La tarea →
En el texto sobre los enterramientos provisionales, resume el párrafo que empieza «Mientras se prepara el recinto» y conserva sus datos principales.

Texto del ejercicio →
>>>>
Mientras se prepara el recinto, se establecen otros provisionales dentro de la propia capital, el primero en agosto de 1833 estará situado en el solar de la desaparecida iglesia de San Miguel del Burgo (cerca de la calle de Cortinas de San Miguel), donde se inhuman 81 cadáveres en un año y medio, indica Pérez Ratón. los vecinos de la zona protestan por la insalubridad de la medida.

Otros puntos se instalaron en las de la Catedral, San Isidoro, San Ildedonso, la Magdalena y San Cipriano, a donde se trasladaron los enterramientos de la Casa Hospicio. Las parroquias de Santa Lucía, Santa María la Nueva San Juan,San Vicente, San Leonardo y San Bartolomé llevan a cabo los entierros en el hospital de los hombres; y las de San Antolín, San Esteban, San Torcuato, Santiago, San Salvador, San Esteban, Santiago y San Andrés lo hacen en el hospital de mujeres. El resto lo harán en sus templos, como San Lázaro; San Claudio de Olivares y el Espíritu Santo, que los llevarán a huerto de esta parroquia; San Frontis, en su iglesia; y El Sepulcro, en el huerto de la suya.
<<<<
Entradas almacenadas →
>>>>
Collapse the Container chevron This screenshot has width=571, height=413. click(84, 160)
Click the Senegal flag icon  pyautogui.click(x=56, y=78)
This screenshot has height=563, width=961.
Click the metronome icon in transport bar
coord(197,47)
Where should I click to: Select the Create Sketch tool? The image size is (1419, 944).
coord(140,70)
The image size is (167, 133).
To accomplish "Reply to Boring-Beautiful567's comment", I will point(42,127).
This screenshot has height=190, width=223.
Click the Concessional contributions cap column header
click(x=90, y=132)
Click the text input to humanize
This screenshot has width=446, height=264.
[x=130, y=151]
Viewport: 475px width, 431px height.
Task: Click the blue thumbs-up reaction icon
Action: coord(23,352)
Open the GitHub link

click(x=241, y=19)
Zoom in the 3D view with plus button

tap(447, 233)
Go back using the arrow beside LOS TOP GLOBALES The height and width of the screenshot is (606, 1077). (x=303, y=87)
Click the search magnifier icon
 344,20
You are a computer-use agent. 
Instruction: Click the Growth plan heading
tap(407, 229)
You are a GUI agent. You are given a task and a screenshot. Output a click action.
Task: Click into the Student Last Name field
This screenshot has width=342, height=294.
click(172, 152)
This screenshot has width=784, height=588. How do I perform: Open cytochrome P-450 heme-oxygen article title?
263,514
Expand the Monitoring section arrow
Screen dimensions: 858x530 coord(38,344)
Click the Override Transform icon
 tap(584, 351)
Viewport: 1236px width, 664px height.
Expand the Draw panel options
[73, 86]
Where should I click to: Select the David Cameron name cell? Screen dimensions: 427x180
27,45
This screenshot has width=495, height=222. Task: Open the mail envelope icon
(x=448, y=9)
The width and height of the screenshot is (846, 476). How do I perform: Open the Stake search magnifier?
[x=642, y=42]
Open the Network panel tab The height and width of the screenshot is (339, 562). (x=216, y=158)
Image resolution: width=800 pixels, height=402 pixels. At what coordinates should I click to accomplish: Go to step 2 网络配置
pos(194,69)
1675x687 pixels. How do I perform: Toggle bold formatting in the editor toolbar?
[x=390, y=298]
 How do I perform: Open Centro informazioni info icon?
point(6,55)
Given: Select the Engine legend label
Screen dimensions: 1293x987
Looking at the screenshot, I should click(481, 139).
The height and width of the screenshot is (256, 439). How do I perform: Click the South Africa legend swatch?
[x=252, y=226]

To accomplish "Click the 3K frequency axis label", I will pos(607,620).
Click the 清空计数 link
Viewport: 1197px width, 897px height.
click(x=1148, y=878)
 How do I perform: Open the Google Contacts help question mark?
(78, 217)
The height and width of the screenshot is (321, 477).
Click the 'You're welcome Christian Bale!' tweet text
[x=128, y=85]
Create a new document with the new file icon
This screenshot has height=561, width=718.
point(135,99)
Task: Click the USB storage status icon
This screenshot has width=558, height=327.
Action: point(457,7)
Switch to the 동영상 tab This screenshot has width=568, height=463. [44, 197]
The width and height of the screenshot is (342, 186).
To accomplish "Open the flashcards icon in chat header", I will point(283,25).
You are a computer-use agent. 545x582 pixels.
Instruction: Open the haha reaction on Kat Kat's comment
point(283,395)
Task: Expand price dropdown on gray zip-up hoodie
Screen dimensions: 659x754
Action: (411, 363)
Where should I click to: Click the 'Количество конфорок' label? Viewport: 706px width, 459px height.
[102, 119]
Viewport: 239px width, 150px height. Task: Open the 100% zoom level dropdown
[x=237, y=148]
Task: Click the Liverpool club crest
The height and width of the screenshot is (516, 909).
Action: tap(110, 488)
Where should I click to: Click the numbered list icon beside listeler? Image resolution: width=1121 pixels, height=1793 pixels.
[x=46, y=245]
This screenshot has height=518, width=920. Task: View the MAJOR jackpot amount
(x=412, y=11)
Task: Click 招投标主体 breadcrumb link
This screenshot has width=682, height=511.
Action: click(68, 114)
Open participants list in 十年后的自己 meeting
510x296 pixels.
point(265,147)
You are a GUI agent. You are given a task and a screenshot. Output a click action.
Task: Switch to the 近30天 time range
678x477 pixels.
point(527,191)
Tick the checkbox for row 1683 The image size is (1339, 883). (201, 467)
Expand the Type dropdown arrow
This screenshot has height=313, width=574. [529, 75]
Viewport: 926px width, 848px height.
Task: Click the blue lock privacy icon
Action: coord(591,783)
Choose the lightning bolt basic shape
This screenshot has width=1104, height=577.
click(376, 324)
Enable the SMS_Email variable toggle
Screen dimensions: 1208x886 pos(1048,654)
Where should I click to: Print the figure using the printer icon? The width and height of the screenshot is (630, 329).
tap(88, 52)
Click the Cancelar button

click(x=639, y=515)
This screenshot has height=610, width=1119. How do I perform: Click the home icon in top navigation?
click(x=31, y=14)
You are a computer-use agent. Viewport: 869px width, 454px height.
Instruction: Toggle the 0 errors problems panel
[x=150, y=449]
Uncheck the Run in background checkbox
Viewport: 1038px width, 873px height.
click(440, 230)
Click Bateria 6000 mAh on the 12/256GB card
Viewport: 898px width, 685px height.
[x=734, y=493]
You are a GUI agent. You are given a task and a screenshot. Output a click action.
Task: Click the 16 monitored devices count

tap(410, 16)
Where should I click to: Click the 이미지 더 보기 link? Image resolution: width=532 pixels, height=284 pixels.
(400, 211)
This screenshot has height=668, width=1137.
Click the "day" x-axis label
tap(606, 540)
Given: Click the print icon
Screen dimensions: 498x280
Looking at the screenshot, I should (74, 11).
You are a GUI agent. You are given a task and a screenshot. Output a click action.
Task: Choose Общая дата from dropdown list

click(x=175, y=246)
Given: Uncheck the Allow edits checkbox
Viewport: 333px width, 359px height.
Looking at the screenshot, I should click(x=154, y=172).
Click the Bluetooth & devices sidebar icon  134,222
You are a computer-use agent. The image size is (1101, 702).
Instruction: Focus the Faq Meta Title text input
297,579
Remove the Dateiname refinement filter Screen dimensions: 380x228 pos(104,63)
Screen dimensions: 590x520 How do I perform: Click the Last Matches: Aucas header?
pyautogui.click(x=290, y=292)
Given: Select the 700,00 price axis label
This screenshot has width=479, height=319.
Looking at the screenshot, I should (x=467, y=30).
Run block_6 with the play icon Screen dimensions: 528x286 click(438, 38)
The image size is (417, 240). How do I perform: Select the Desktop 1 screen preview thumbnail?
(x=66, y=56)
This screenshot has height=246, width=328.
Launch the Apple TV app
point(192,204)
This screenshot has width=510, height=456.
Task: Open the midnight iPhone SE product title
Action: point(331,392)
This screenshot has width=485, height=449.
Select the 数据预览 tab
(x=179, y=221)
<<<<
Respuesta al ejercicio →
Mientras se preparaba el recinto, se habilitaron enterramientos provisionales dentro de la capital. El primero, en agosto de 1833, ocupó el solar de la desaparecida iglesia de San Miguel del Burgo, cerca de la calle de Cortinas de San Miguel. Según Pérez Ratón, allí se inhumaron 81 cadáveres en año y medio. Los vecinos de la zona protestaron por la insalubridad de la medida.